Traditional South Arabian architectural art style

Al-Qatt al-Asiri, also referred to as Nagsh or al-Zayyaan, is a style of South Arabian interior architectural art style, typically painted by women in the entrance to a home. It originated in Asir where the front parlour of traditional Arab homes typically contained wall paintings in the form of a mural or fresco with geometric designs in bright colors. Called nagash in Arabic, the wall paintings are often considered a mark of pride. In 2017, Al-Qatt Al-Asiri was inscribed on UNESCO's list of Intangible Cultural Heritage of Humanity.

==Women’s artwork==
Women in the Asir region are traditionally responsible for plastering and painting the walls, corridors, and ceilings of their homes. A family’s wealth is often signified by the skill, color, and complexity of the paintings, with poorer homes decorated in basic, straight, simple lines in red, green, yellow, and brown. Women within the same neighborhood sometimes compete to make the most vivid and extravagant designs.

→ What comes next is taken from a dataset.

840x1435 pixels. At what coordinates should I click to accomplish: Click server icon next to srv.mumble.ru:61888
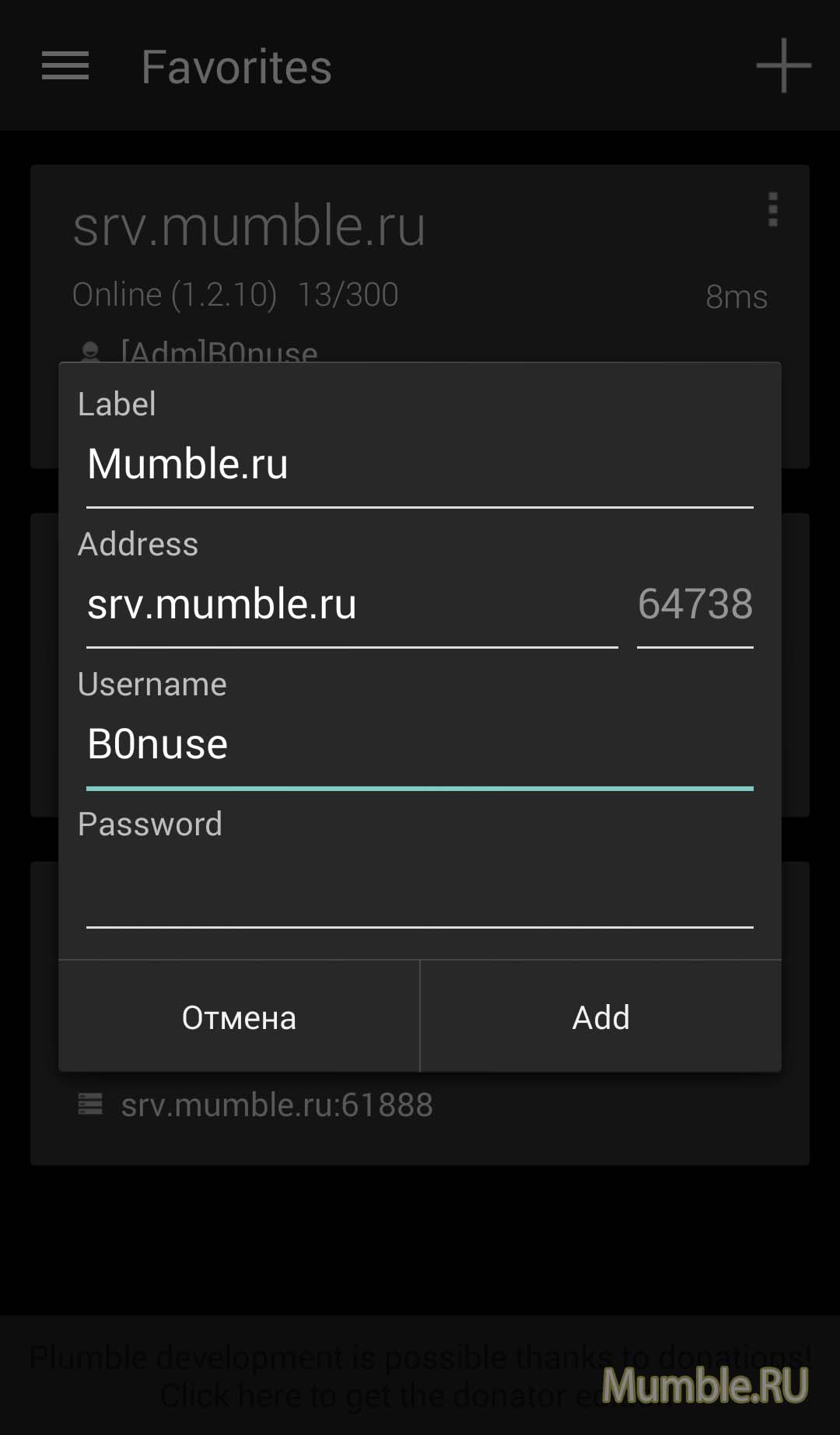click(x=90, y=1104)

Women's artwork is heavily influenced by their love for music, their view of culture and general perception of life; for example, the artwork of more conservative women is more likely to feature conservative and modest colors.

The interior walls of the home are brightly painted, employing defined patterns of lines, triangles, squares, diagonals and tree-like patterns. The geometric designs and heavy lines seem to be adapted from the area’s textile and weaving patterns.

Women from the region sometimes sell miniature 'Asiri houses as souvenirs and bric-à-brac, which are popular among Saudi city-dwellers, who find these colorful houses a source of wonder.